[RAW DATA]

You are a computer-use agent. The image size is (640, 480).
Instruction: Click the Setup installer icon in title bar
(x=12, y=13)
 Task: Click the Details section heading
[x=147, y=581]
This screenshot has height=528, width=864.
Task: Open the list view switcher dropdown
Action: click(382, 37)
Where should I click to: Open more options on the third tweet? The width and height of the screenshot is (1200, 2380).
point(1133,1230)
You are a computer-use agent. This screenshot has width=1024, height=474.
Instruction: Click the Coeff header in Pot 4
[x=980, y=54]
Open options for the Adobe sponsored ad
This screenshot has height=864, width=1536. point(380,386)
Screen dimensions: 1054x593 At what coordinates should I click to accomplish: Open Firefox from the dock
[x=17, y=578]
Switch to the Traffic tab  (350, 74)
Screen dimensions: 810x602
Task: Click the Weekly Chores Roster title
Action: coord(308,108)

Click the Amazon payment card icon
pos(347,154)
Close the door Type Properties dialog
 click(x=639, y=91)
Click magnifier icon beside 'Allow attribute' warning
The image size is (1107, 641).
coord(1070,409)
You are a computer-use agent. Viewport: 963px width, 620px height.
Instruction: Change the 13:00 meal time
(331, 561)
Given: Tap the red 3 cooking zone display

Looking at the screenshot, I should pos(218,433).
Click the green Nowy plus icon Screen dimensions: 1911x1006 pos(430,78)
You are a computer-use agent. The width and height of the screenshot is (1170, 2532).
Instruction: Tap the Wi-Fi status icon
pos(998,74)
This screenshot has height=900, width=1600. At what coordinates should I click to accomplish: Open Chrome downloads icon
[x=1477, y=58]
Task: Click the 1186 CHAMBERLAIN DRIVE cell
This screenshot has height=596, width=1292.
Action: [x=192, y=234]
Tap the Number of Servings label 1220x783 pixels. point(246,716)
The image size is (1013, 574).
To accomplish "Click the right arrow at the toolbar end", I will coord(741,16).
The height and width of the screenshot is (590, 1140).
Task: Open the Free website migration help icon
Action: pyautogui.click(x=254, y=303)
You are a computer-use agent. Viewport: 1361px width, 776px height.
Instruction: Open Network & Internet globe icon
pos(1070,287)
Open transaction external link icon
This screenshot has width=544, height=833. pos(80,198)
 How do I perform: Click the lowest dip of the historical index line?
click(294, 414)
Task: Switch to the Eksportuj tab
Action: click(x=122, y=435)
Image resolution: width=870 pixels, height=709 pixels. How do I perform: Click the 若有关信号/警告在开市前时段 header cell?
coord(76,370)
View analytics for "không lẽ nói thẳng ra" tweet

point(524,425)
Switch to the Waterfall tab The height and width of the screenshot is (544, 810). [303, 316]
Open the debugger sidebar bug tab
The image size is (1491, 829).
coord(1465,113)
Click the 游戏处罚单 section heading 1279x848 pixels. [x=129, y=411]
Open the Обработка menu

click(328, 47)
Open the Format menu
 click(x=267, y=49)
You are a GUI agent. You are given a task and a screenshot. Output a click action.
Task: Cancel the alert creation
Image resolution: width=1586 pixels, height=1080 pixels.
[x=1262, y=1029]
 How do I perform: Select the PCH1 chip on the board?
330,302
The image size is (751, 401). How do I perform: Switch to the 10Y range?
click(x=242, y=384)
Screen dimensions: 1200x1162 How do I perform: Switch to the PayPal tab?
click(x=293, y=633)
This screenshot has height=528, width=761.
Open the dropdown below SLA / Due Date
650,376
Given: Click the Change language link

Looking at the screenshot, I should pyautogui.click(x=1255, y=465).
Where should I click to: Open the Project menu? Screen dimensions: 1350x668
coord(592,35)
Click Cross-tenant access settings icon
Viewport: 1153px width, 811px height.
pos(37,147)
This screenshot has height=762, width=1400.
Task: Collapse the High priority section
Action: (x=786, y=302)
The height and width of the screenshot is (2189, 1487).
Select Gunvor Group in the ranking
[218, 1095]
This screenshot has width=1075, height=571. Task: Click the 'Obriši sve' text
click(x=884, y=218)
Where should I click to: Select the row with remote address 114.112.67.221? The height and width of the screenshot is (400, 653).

[WORK INSTRUCTIONS] Of all the entries above, retype exactly the lines from the line with "Given: Tap the red 3 cooking zone display" to the line with "Switch to the Waterfall", both included, and no others.

[RESULT FOR THIS EXERCISE]
Given: Tap the red 3 cooking zone display

Looking at the screenshot, I should pos(218,433).
Click the green Nowy plus icon Screen dimensions: 1911x1006 pos(430,78)
You are a computer-use agent. The width and height of the screenshot is (1170, 2532).
Instruction: Tap the Wi-Fi status icon
pos(998,74)
This screenshot has height=900, width=1600. At what coordinates should I click to accomplish: Open Chrome downloads icon
[x=1477, y=58]
Task: Click the 1186 CHAMBERLAIN DRIVE cell
This screenshot has height=596, width=1292.
Action: [x=192, y=234]
Tap the Number of Servings label 1220x783 pixels. point(246,716)
The image size is (1013, 574).
To accomplish "Click the right arrow at the toolbar end", I will coord(741,16).
The height and width of the screenshot is (590, 1140).
Task: Open the Free website migration help icon
Action: pyautogui.click(x=254, y=303)
You are a computer-use agent. Viewport: 1361px width, 776px height.
Instruction: Open Network & Internet globe icon
pos(1070,287)
Open transaction external link icon
This screenshot has width=544, height=833. pos(80,198)
 How do I perform: Click the lowest dip of the historical index line?
click(294, 414)
Task: Switch to the Eksportuj tab
Action: click(x=122, y=435)
Image resolution: width=870 pixels, height=709 pixels. How do I perform: Click the 若有关信号/警告在开市前时段 header cell?
coord(76,370)
View analytics for "không lẽ nói thẳng ra" tweet

point(524,425)
Switch to the Waterfall tab The height and width of the screenshot is (544, 810). [303, 316]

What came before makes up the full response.